To determine whether HIV-1 produces microRNAs and elucidate whether these miRNAs can induce inflammatory response in macrophages (independent of the conventional miRNA function in RNA interference) leading to chronic immune activation.

METHODS

Using sensitive quantitative Real Time RT-PCR and sequencing, we detected novel HIV-derived miRNAs in the sera of HIV+ persons, and associated with exosomes.
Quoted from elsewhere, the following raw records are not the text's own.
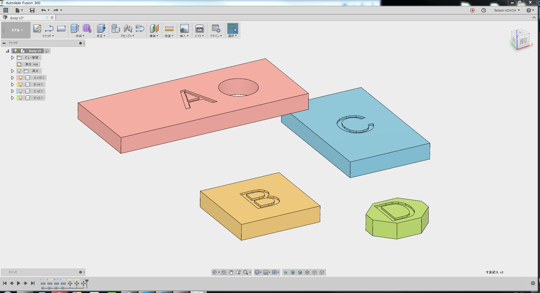Click the Create Sketch icon

(x=37, y=29)
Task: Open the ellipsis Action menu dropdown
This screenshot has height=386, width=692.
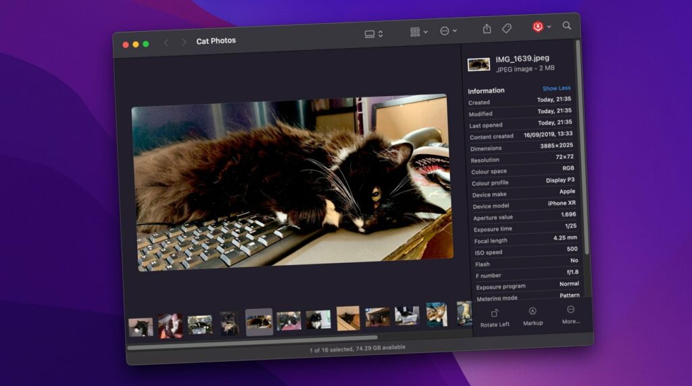Action: click(x=448, y=30)
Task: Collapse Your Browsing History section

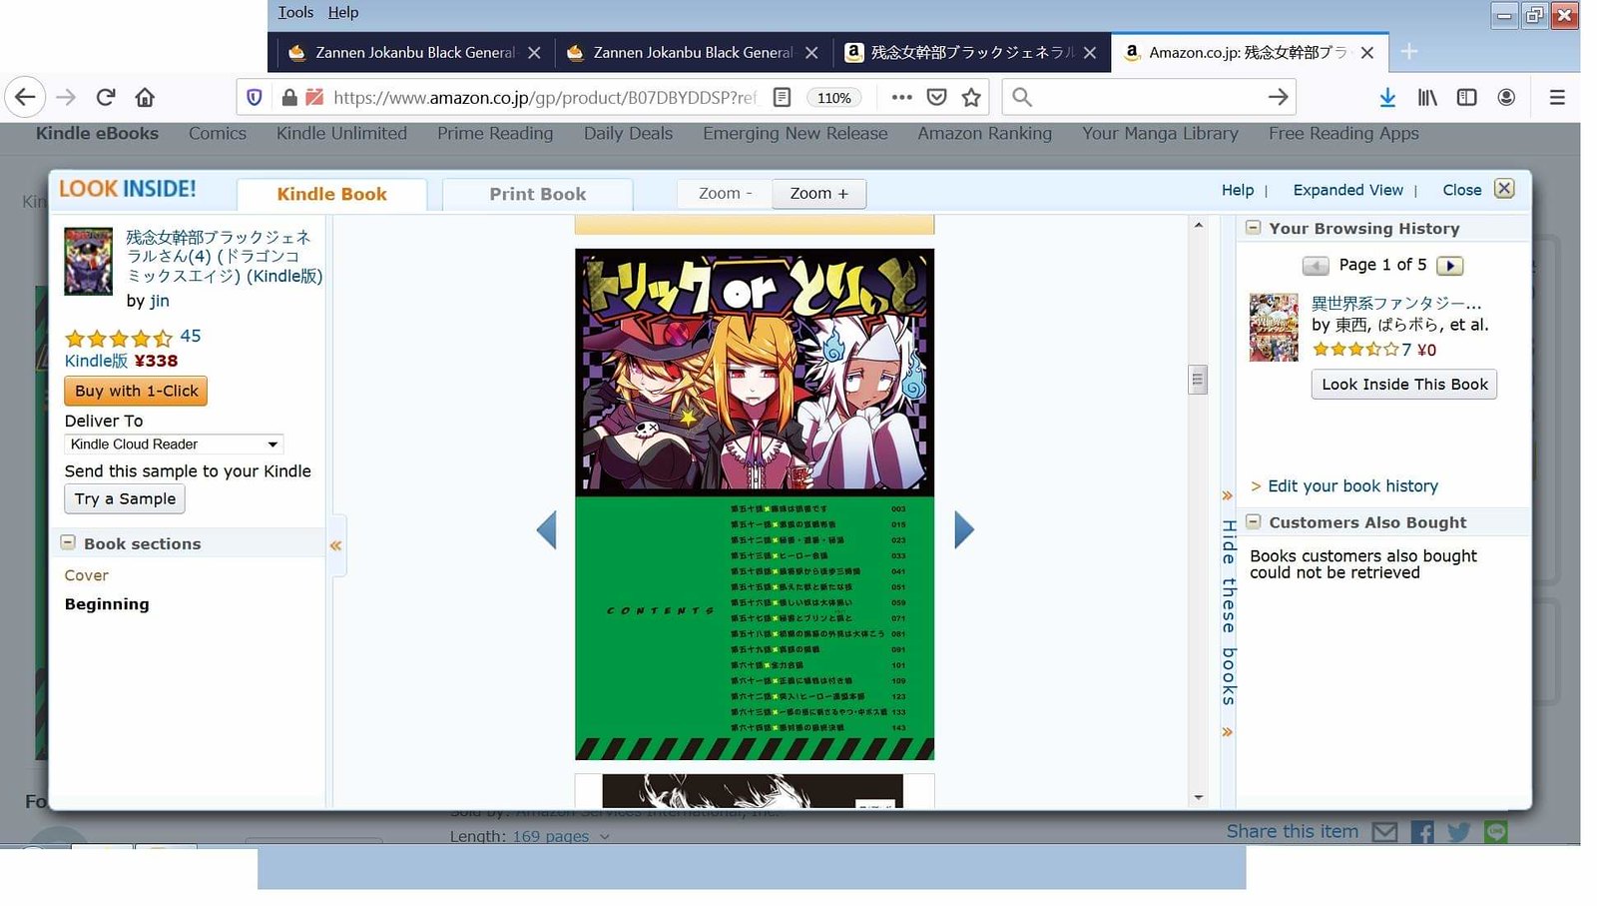Action: click(1253, 228)
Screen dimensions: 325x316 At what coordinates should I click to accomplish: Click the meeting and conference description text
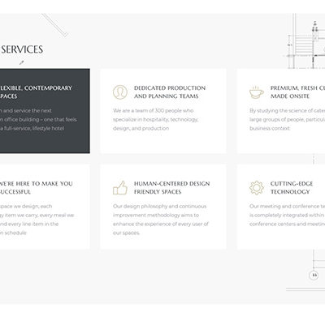(287, 216)
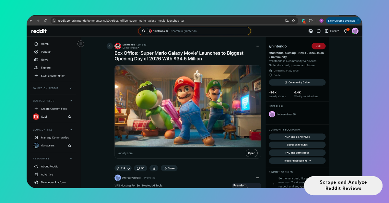Image resolution: width=389 pixels, height=203 pixels.
Task: Collapse the left sidebar menu toggle
Action: click(81, 44)
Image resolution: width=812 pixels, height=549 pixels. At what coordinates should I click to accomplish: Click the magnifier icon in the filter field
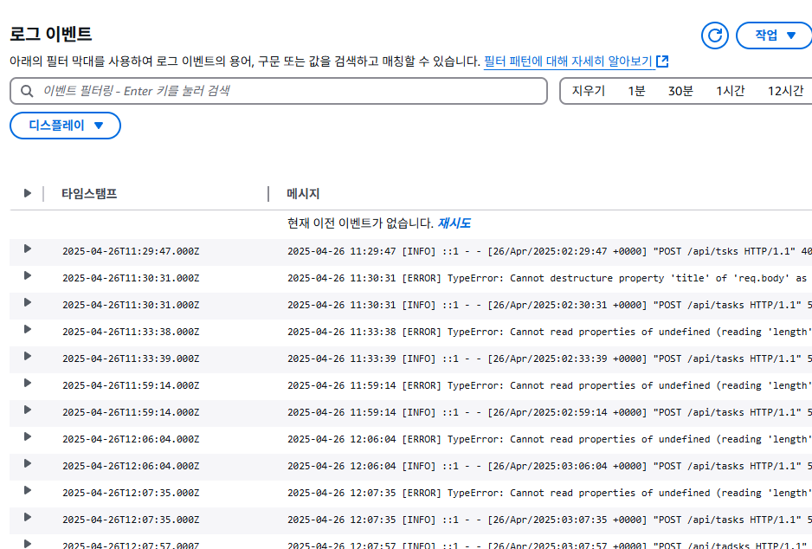(26, 91)
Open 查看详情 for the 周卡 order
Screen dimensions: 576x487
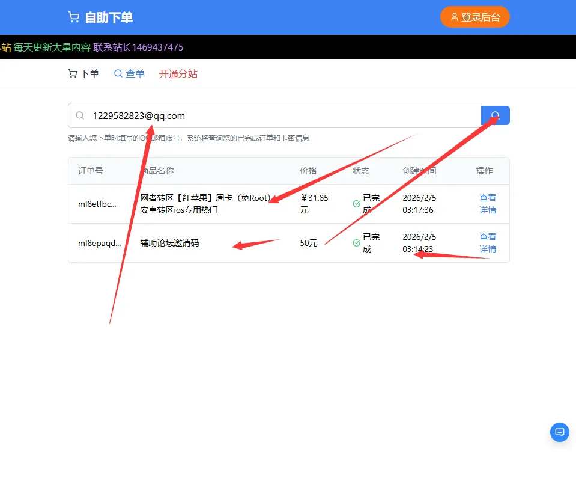(488, 203)
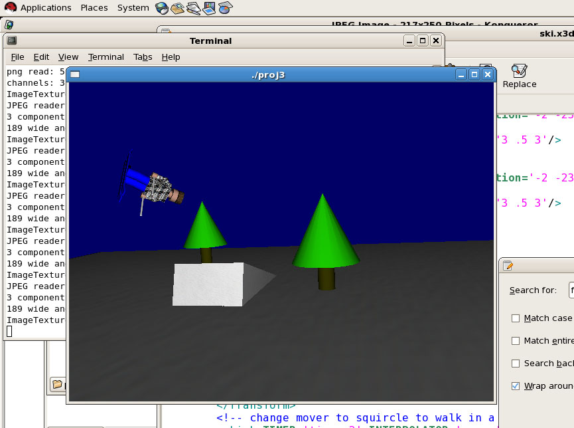Enable the Match case checkbox

point(516,318)
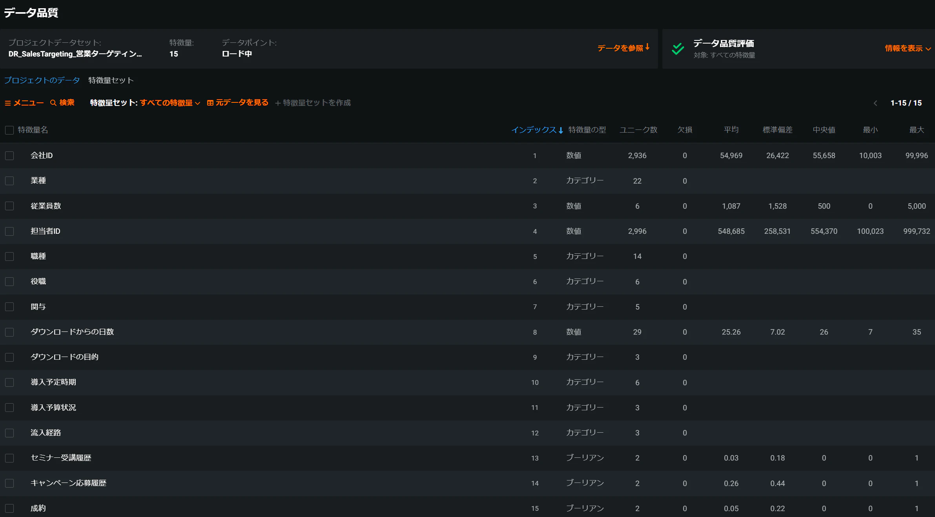Click the plus icon for 特徴量セットを作成
The image size is (935, 517).
(278, 103)

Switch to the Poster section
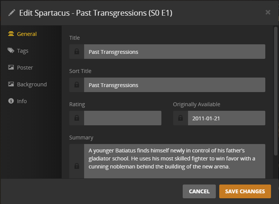coord(25,67)

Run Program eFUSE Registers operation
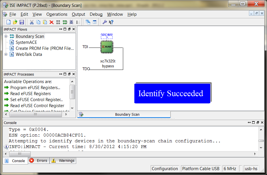(x=35, y=88)
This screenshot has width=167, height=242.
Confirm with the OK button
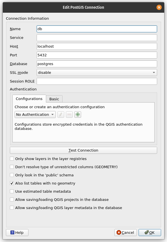[150, 232]
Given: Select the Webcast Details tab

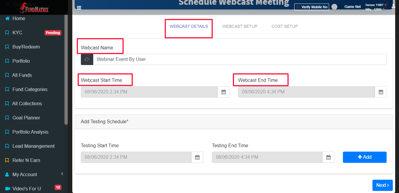Looking at the screenshot, I should click(x=189, y=26).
Release of TNFα by macrophages challenged with HIV miRNAs was measured by ELISA.

RESULTS

HIV infection of primary alveolar macrophages produced elevated levels of viral microRNAs vmiR88, vmiR99 and vmiR-TAR in cell extracts and in exosome preparations from conditioned medium. Furthermore, these miRNAs were also detected in exosome fraction of sera from HIV-infected persons. Importantly, vmiR88 and vmiR99 (but not vmiR-TAR) stimulated human macrophage TNFα release, which is dependent on macrophage TLR8 expression. These data support a potential role for HIV-derived vmiRNAs released from infected macrophages as contributing to chronic immune activation in HIV-infected persons, and may represent a novel therapeutic target to limit AIDS pathogenesis.

CONCLUSION

Novel HIV vmiR88 and vmiR99 are present in the systemic circulation of HIV+ persons and could exhibit biological function (independent of gene silencing) as ligands for TLR8 signaling that promote macrophage TNFα release, and may contribute to chronic immune activation. Targeting novel HIV-derived miRNAs may represent a therapeutic strategy to limit chronic immune activation and AIDS progression.